━━━━━ Data provided

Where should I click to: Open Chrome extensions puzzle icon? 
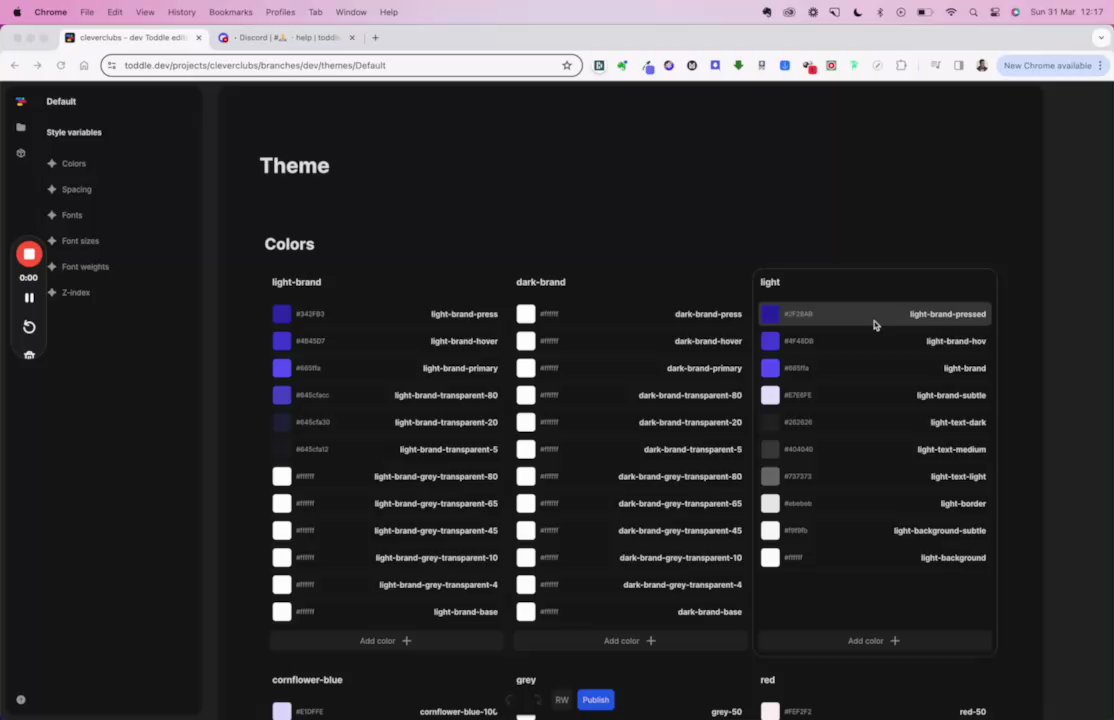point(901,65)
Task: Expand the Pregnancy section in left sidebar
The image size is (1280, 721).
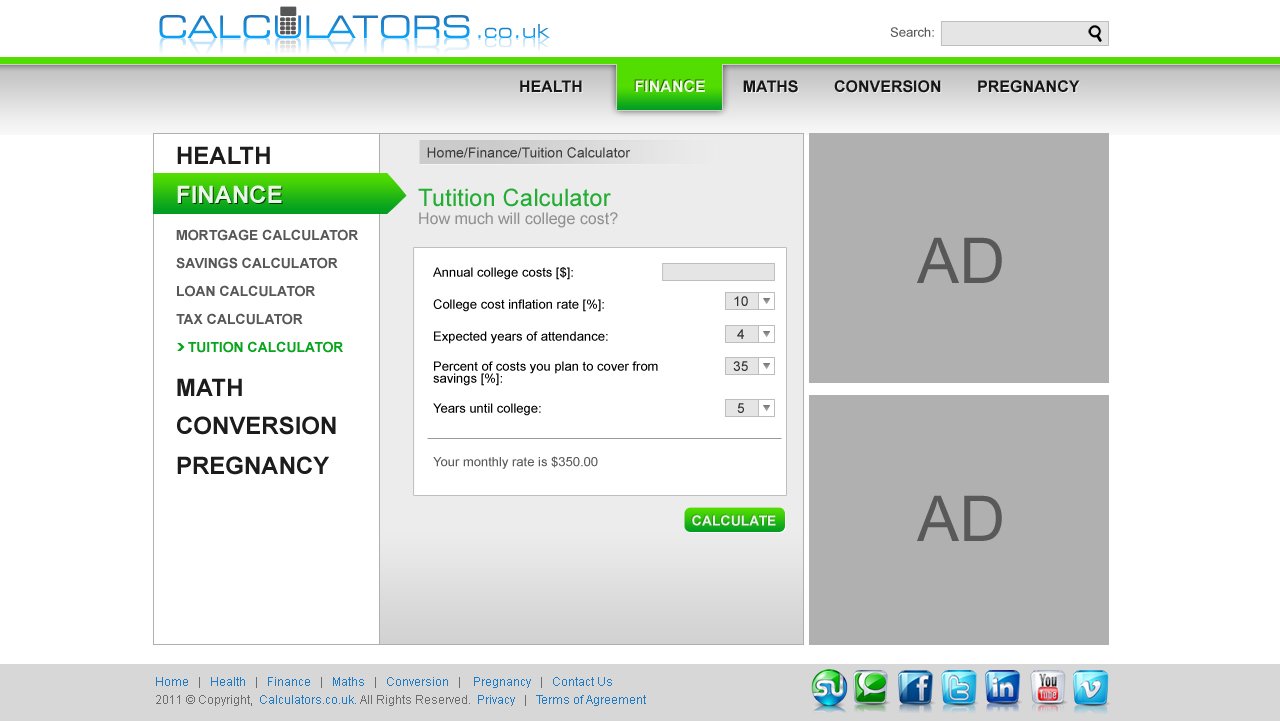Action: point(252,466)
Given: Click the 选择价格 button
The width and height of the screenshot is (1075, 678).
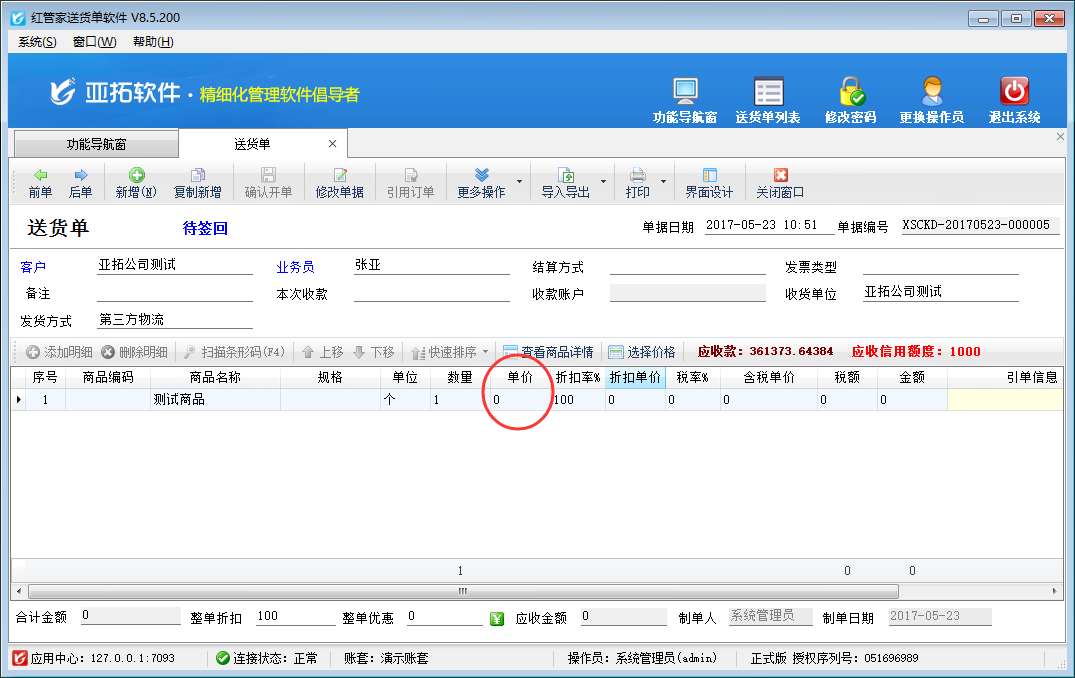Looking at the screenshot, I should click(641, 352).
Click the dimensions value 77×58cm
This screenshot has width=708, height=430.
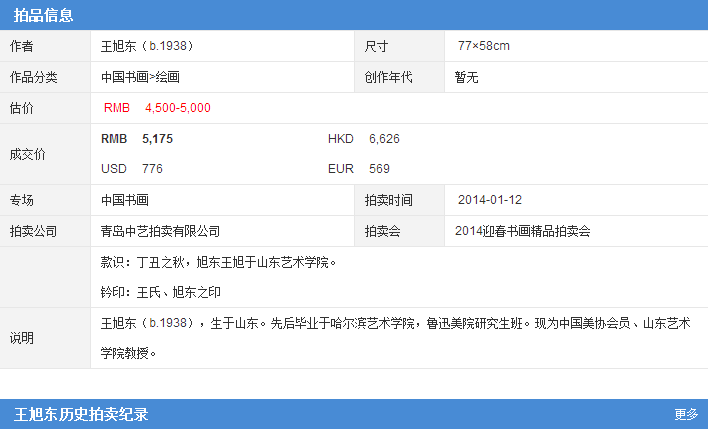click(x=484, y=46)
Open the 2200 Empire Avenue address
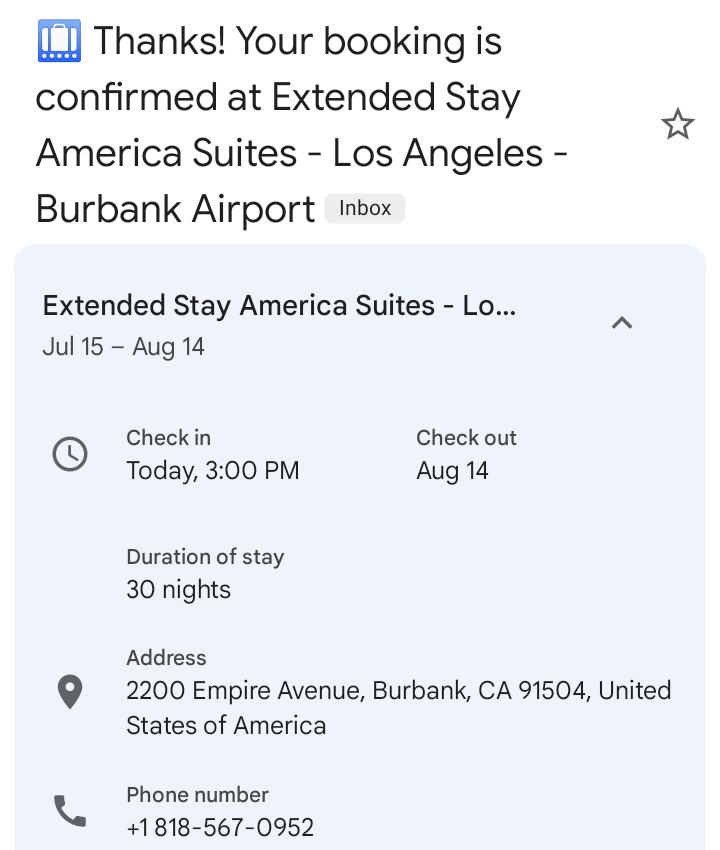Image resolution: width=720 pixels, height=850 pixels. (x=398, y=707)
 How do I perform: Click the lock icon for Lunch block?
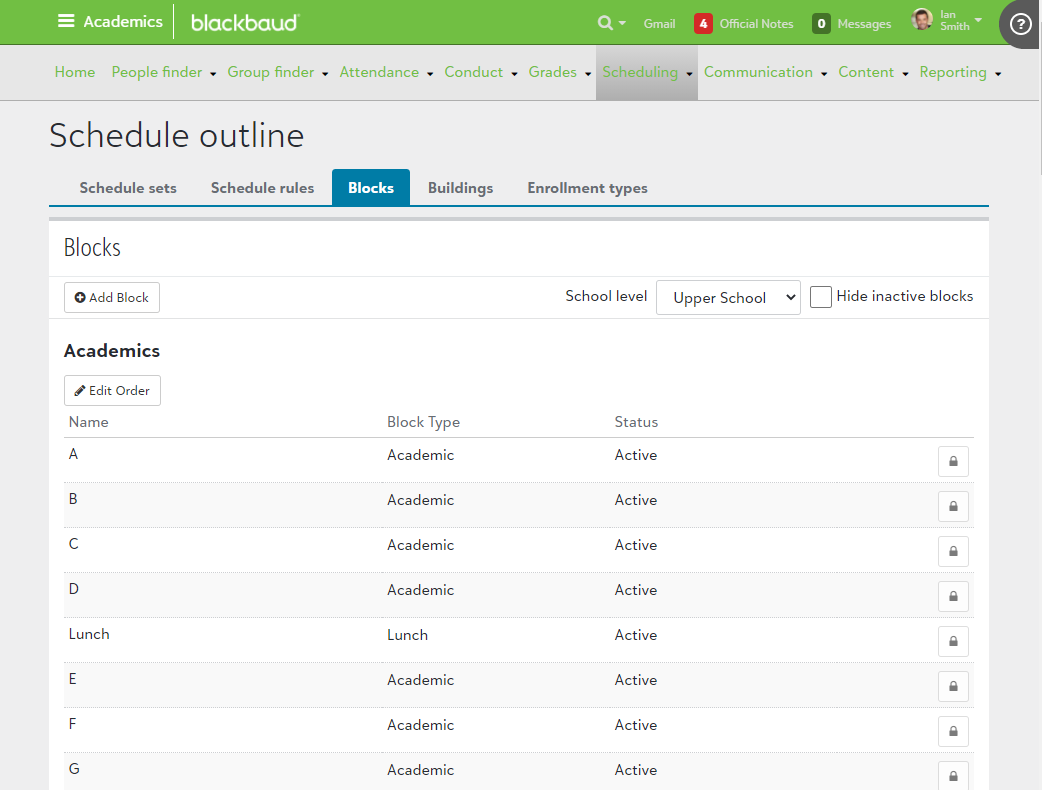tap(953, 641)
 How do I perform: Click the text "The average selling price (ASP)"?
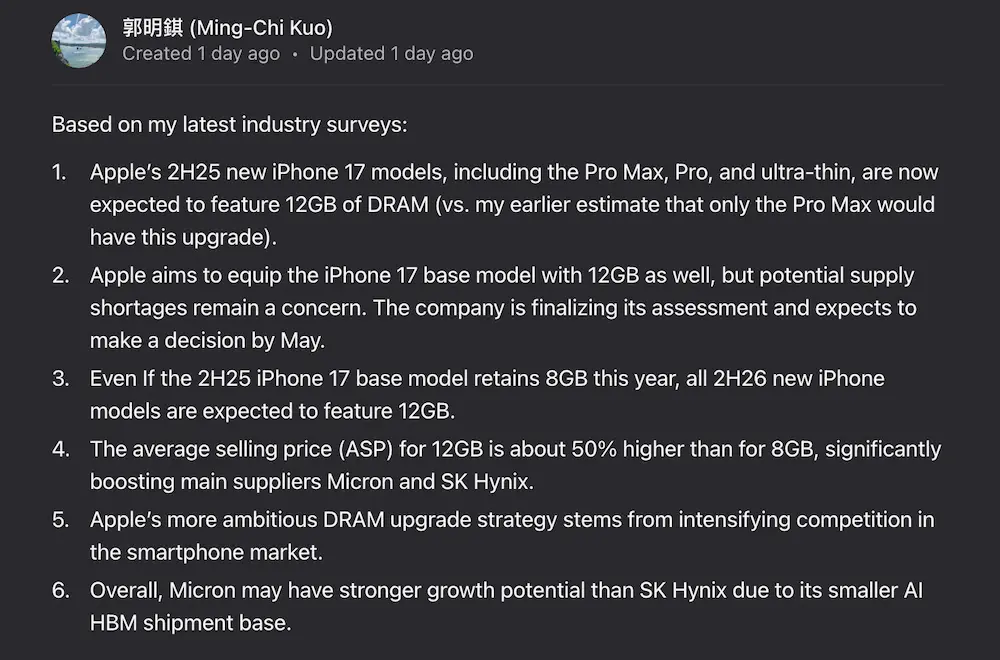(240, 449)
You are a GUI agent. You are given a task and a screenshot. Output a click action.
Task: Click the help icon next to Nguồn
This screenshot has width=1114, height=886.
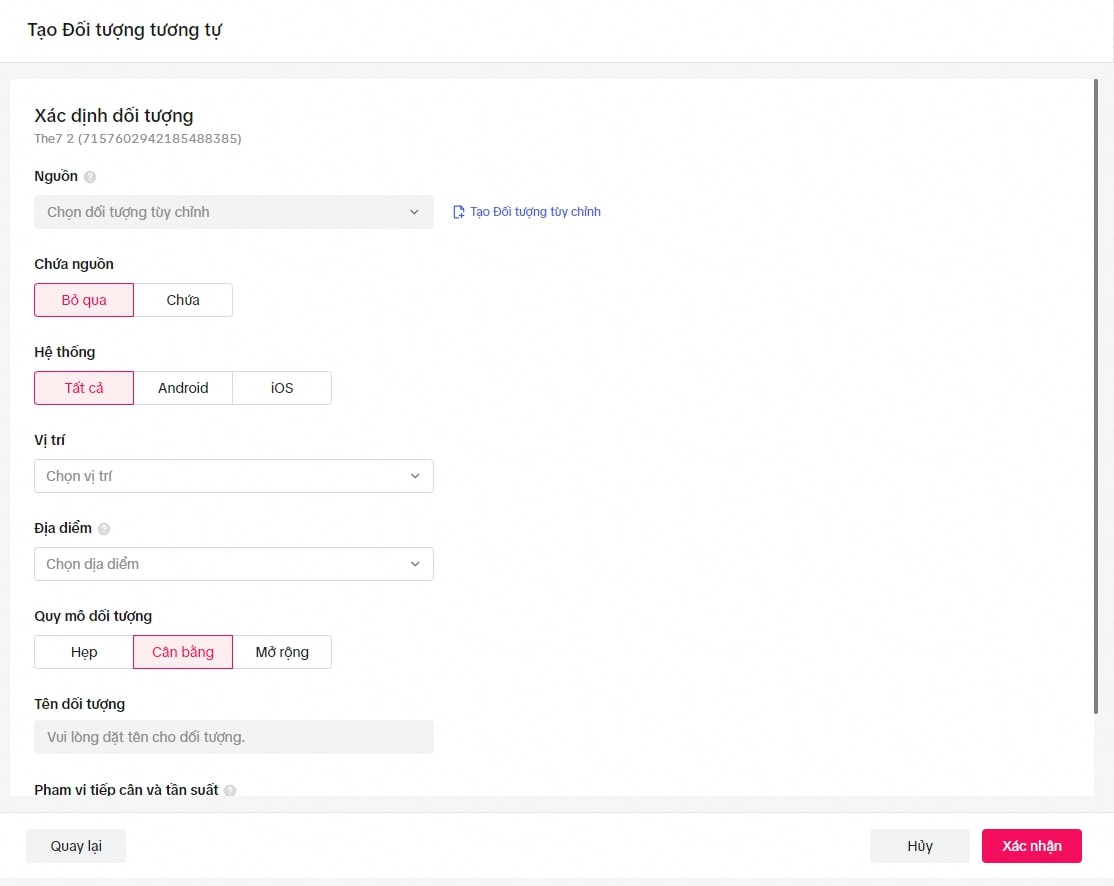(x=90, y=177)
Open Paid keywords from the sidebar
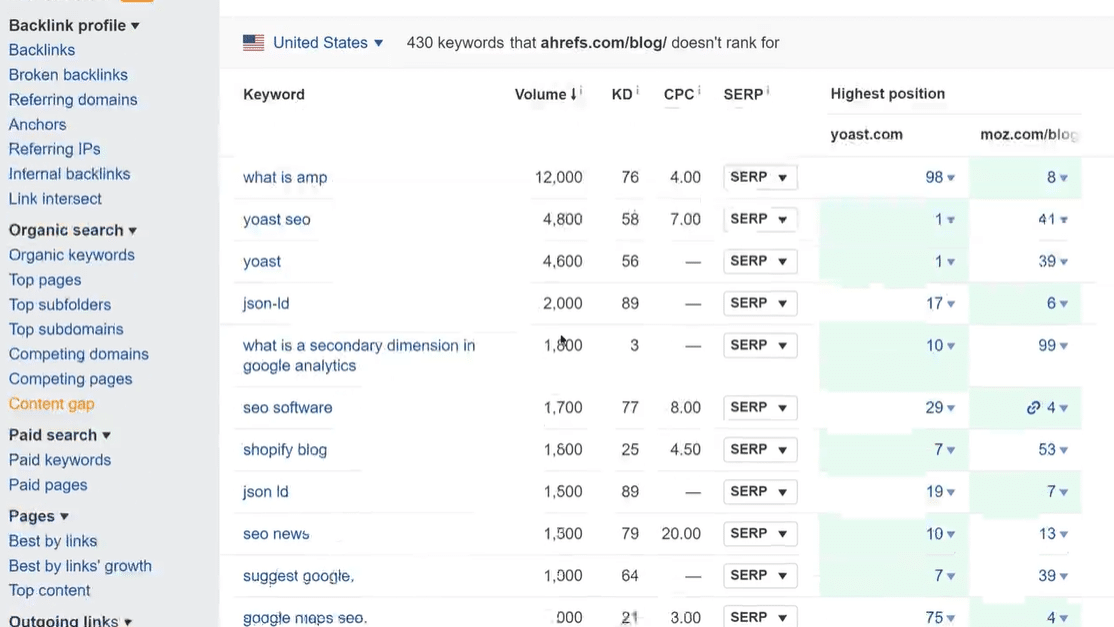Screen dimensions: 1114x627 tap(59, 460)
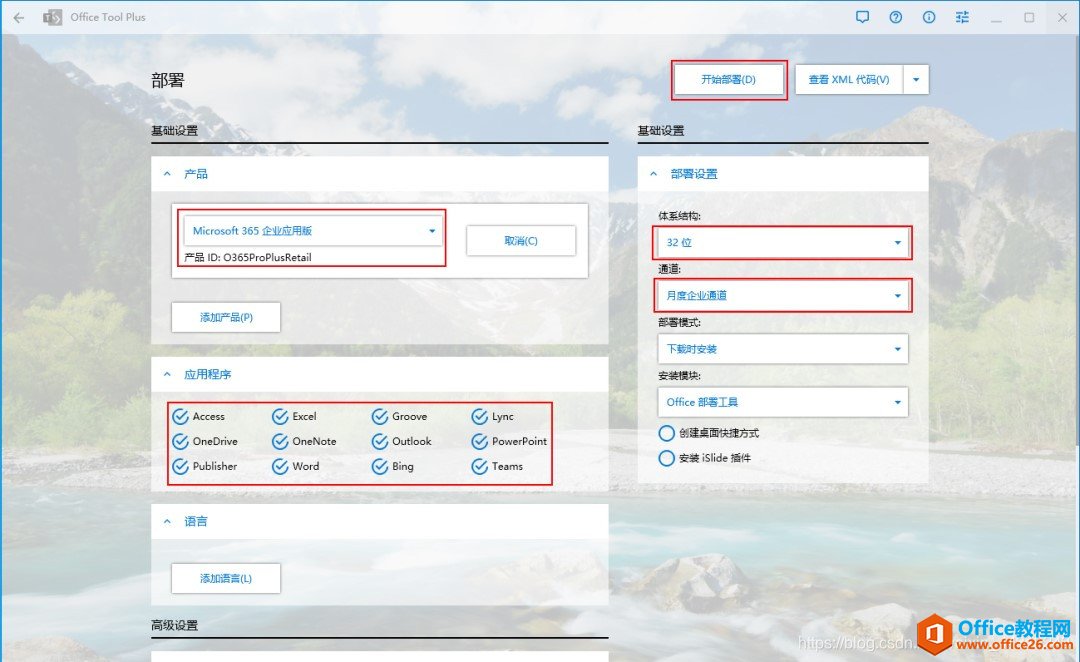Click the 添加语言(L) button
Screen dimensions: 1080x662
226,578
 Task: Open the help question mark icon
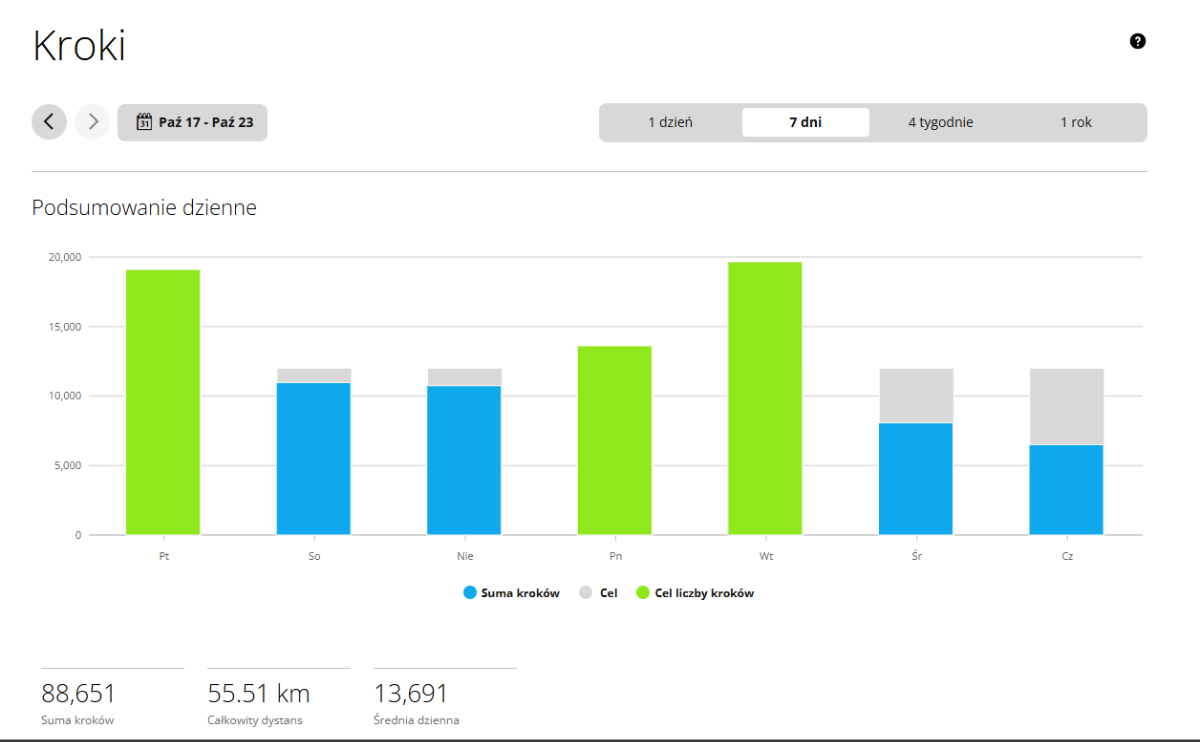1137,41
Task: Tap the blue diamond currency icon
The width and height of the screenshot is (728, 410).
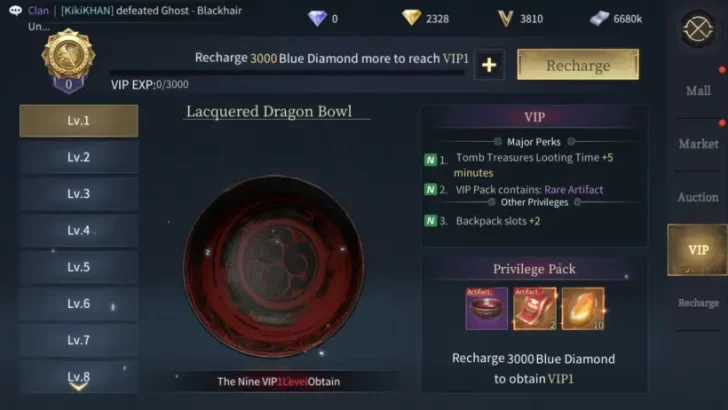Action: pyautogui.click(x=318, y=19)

━━━━━━━━━━

Task statement: Restate, word for word, all of the material above, leaving out the images.

Result for this exercise:
Where should I click to: Open Chrome extensions puzzle icon? 
point(901,65)
Task: Expand the Pregnancy section in left sidebar
The image size is (1280, 721).
Action: point(252,466)
Given: Click the 选择价格 button
The width and height of the screenshot is (1075, 678).
Looking at the screenshot, I should click(641, 352).
Click the dimensions value 77×58cm
This screenshot has width=708, height=430.
click(x=484, y=46)
Open the 2200 Empire Avenue address
Image resolution: width=720 pixels, height=850 pixels. (x=398, y=707)
 How do I perform: Click the lock icon for Lunch block?
tap(953, 641)
 How do I perform: Click the text "The average selling price (ASP)"?
(240, 449)
You are a GUI agent. You are given a task and a screenshot. Output a click action.
Task: Click the help icon next to Nguồn
This screenshot has width=1114, height=886.
(x=90, y=177)
Open Paid keywords from the sidebar
Screen dimensions: 1114x627 tap(59, 460)
Click the 添加语言(L) button
Screen dimensions: 1080x662
226,578
 Task: Open the help question mark icon
1137,41
Task: Tap the blue diamond currency icon
The width and height of the screenshot is (728, 410).
Action: pyautogui.click(x=318, y=19)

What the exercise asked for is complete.